Discover the renegade spirit of the Los Angeles art scene in unexpected places: from residential neighborhoods to beachside studios. Heading west to east, here are the independent galleries driving the creative boom in LA.
Los Angeles has something for everyone, from glorious beaches to hedonistic bars and destination restaurants. But scratch below the surface and you’ll find a burgeoning art scene challenging politics, culture and the status quo at every turn. These often young but fiercely independent gallery spaces are revolutionizing the art landscape in the city – one exhibition at a time. Make sure they form part of your next LA adventure.
The David Kordansky Gallery is one of the most dynamic venues for contemporary art in Los Angeles. It was established in 2003 to promote and engage with the diverse group of artists living and working in LA. As well as showcasing emerging talent, the gallery now has an internationally recognized program featuring artists who exhibit in acclaimed museums and galleries across the world. And in 2014, it opened a new 20,000sqft (1,860sqm) facility, allowing it to continue expanding its ambitious solo, group, and historical exhibitions.
Something of a gallery-studio hybrid, Budman Studio in Venice Beach is an eclectic space packed with bright sculptures, unusual installations and colorful curios.
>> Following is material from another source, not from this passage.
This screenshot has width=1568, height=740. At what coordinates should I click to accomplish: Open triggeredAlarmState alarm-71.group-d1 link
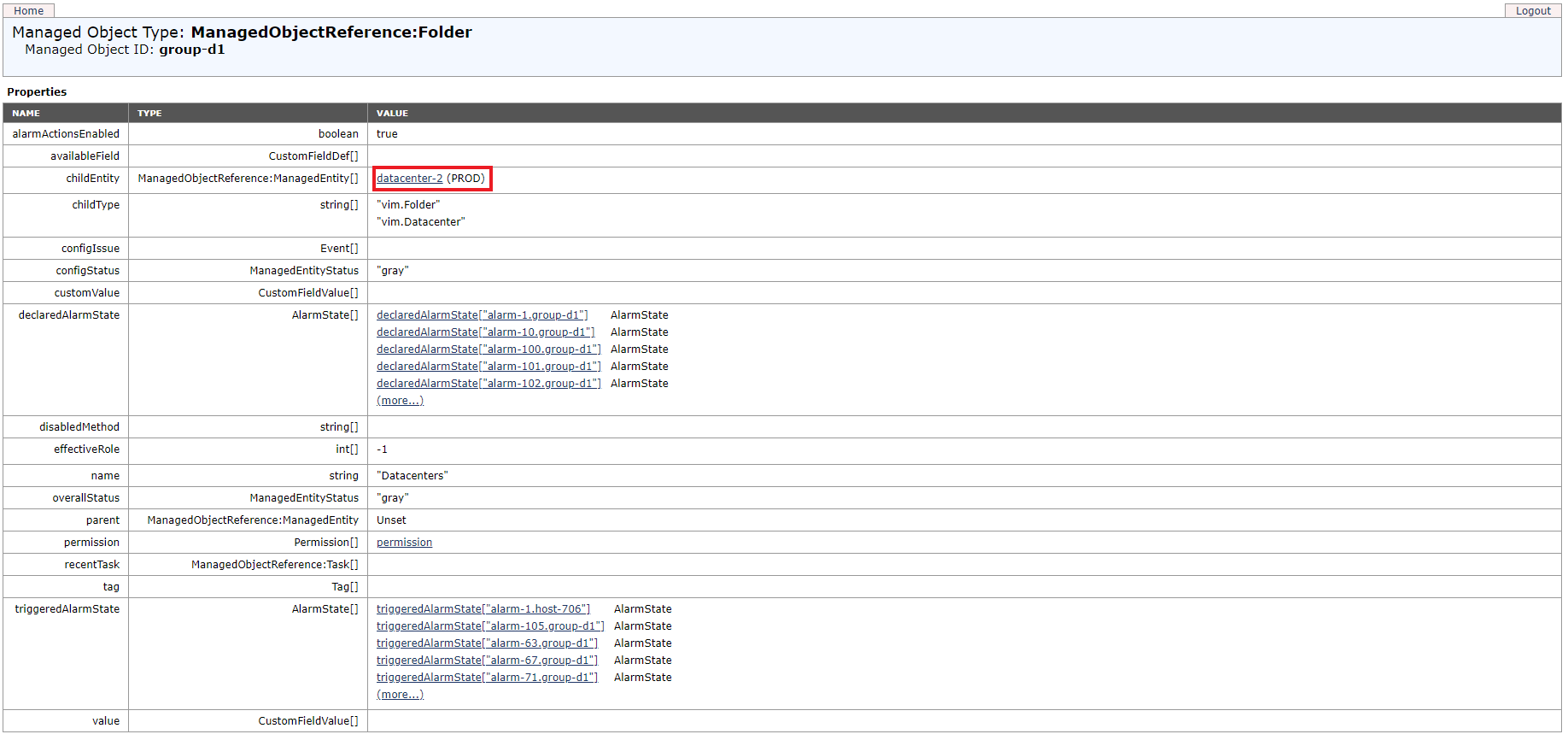[487, 678]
Founded by prolific artist and documentarian Jim Budman, the 4,000sqft (372sqm) space displays art in all forms, often showing exhibitions Budman describes as “ahead of the curve”. Think artists painting portraits while bouncing on mini trampolines and you’ll start to get the idea.
Budman Studio offers an immersive art experience that both mirrors and elevates the quirky, creative beach culture of Venice. Much like the rollerskaters, muscle-flexing beachgoers, and music-blaring vendors along the boardwalk, it’s all about the experience. And the experience is anything but ordinary.
In 1996, art heavyweight Jeffrey Deitch launched the Deitch Projects gallery in New York, producing more than 250 exhibitions and projects. But in 2010, he closed it to become director of the Museum of Contemporary Art, Los Angeles. In 2018, he continued his LA adventure with the opening of The Deitch Gallery. It runs exciting, exceptional exhibits, such as Luncheon on the Grass, in which dozens of today’s most acclaimed painters respond to Edouard Manet’s Le Déjeuner sur l’Herbe.
Established in 2012, Various Small Fires is a unique architectural gem in central LA. A location, just off busy Melrose Avenue, is just one of the things that makes it so special. Its minimalist white building is surrounded by the tire and paint shops synonymous with the neighborhood, and reflects everything this gallery is about: challenging conventions. What makes the gallery a refreshing addition to the LA scene is its commitment to increasing accessibility for emerging artists, providing an unbiased platform for a diverse roster of creatives and mediums.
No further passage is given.